Tutto questo può tradursi in un semplice acronimo BBS, Behaviour-Based Safety, disciplina innovativa che applica i principi della scienza del comportamento alla sicurezza sul lavoro. È un metodo basato su presupposti completamente diversi dai sistemi usuali: non agisce su condizioni strutturali, organizzative o nozionistiche, ma su ciò che è la causa reale dell’incidente, e cioè il comportamento umano. Già ai primi del ‘900 si era consapevoli che più del 90% dei casi di infortunio erano dovuti a condotta sbagliata dei lavoratori. Oggi si può senz’altro affermare che:
  • circa il 96% degli infortuni è causato dall’uomo (disattenzione, non corretta o mancata applicazione delle procedure, procedure non corrette o mancanti, ecc.);
  • circa il 4% è causato dalle macchine.
Da questo si deduce che tutti o comunque la quasi totalità degli infortuni sono prevenibili.

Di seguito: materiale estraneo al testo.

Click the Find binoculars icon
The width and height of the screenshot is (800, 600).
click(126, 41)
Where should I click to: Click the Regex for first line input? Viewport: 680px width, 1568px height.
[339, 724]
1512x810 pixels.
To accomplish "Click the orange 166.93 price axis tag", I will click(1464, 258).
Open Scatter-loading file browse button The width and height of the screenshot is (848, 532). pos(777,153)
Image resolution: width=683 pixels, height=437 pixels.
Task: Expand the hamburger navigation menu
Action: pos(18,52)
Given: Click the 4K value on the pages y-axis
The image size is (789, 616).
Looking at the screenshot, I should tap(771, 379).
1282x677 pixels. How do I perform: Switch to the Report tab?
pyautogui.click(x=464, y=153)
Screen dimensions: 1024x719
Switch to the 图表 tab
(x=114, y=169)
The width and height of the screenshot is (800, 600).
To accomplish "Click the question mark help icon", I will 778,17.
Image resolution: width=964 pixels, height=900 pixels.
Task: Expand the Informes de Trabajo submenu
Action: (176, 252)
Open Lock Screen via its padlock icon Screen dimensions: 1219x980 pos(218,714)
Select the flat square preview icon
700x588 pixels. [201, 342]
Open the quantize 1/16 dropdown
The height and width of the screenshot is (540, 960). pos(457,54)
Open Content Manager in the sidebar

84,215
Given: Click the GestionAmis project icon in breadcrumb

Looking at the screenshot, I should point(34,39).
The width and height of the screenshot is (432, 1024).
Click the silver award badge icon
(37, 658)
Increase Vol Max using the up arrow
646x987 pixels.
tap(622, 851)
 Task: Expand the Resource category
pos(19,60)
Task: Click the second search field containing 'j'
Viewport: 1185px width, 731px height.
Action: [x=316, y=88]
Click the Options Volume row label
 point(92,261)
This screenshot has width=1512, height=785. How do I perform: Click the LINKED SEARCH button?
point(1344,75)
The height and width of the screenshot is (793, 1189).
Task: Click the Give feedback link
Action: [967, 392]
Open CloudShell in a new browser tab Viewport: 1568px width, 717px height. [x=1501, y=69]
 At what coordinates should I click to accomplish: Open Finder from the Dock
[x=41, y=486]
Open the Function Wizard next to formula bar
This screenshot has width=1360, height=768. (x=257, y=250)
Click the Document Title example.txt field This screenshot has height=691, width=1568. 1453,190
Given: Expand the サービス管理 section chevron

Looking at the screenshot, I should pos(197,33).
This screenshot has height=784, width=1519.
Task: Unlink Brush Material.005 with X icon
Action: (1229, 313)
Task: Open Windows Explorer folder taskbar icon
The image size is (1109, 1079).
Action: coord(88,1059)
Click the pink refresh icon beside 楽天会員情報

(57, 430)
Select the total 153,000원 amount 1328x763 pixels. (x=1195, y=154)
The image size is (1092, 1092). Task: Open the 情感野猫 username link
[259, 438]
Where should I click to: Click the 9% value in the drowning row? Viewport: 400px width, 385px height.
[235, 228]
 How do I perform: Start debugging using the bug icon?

La BBS, quindi, non agisce reprimendo i comportamenti insicuri, al contrario promuovendo i comportamenti di sicurezza. In questo modo il calo degli infortuni non è che un risultato del nuovo comportamento dei lavoratori, che non di rado si accompagna alla trasformazione positiva del clima aziendale e dei rapporti interpersonali nonché, a dispetto del paradigma troppo semplicistico ma diffuso “più rendimento = più infortuni”, all’aumento del rendimento.
Altro aspetto fondamentale del sistema è la necessità di dover focalizzare l’attenzione sulle azioni e non sugli attori:
  • nella sicurezza poco importa chi è stato ma è molto più importante cosa è successo e cosa si può fare per evitare che si verifichi di nuovo.